Mesmo frente a toda falta de organização, tanto nossa quanto dos organizadores do evento, que fizeram de tudo para dificultar a compra dos ingressos no local, nada nos privou do primeiro encontro dessas três gerações no outrora maior estádio do mundo, sexagenário templo do futebol.

 

Foi não só o meu melhor presente de dia dos pais desde certos quinzes de novembros, dia do coincidente nascimento de duas das minhas paixões: meu Mengo e minha filha; como também acredito tenha sido este passeio, meu melhor presente recente ao meu velho. A contar que desde o porteiro aos guardas do policiamento do estádio, envaideceu-se pelo presente recebido, a todos pelo caminho.

 

Durante a partida, sua neta nos flagrou hipnotizados pela magia que só os amantes do futebol entendem.

 

Hipnóticos no Maraca

 

Entre tantos jogos e títulos presenciados no Maraca, pela segunda vez na vida, fui ao estádio assistir a um jogo do Flamengo, em que o resultado mais marcante, não foi o do jogo, independentemente do placar favorável.

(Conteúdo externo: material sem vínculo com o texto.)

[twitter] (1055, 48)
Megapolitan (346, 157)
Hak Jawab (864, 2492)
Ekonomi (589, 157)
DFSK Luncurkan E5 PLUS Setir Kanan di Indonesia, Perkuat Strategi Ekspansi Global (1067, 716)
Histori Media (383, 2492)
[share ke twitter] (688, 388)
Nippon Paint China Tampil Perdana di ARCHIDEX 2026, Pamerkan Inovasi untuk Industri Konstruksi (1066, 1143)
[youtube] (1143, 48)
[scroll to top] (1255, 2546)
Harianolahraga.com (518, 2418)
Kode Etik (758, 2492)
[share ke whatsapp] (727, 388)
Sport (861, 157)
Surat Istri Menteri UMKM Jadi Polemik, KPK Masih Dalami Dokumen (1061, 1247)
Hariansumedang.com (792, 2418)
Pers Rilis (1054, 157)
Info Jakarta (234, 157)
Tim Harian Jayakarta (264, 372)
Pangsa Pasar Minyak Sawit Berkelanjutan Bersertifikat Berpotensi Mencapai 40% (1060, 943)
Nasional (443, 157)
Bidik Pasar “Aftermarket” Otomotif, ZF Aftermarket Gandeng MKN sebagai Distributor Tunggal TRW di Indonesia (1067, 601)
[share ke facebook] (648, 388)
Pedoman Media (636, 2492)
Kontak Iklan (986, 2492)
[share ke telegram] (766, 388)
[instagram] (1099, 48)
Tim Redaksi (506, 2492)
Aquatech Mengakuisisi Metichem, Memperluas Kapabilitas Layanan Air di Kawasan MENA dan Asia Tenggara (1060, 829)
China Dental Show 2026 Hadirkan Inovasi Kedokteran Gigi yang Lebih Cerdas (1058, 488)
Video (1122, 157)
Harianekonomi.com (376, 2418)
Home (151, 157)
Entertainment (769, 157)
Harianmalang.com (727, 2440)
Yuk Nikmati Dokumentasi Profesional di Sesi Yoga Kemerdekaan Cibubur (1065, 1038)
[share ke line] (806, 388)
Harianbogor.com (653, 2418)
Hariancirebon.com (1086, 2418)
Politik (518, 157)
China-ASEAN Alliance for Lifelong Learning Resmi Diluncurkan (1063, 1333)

Pois só nesses dois extremos Fla-Flus; por Zico no primeiro, meu pai e minha filha no último; que me perdoem os deuses do futebol, mas o Mengão foi coadjuvante.

 

Obrigado Renato por me acordar para o fato de que quando já não mais tivermos a presença de um ente tão querido ao nosso lado, nos restarão apenas, a sensação de estarmos sendo por ele observados; e as lembranças indestrutíveis de momentos simples como estes, na mais divina das câmeras fotográficas: nossa memória afetiva, que nem mesmo um Alzheimer haverá de ousar apagar.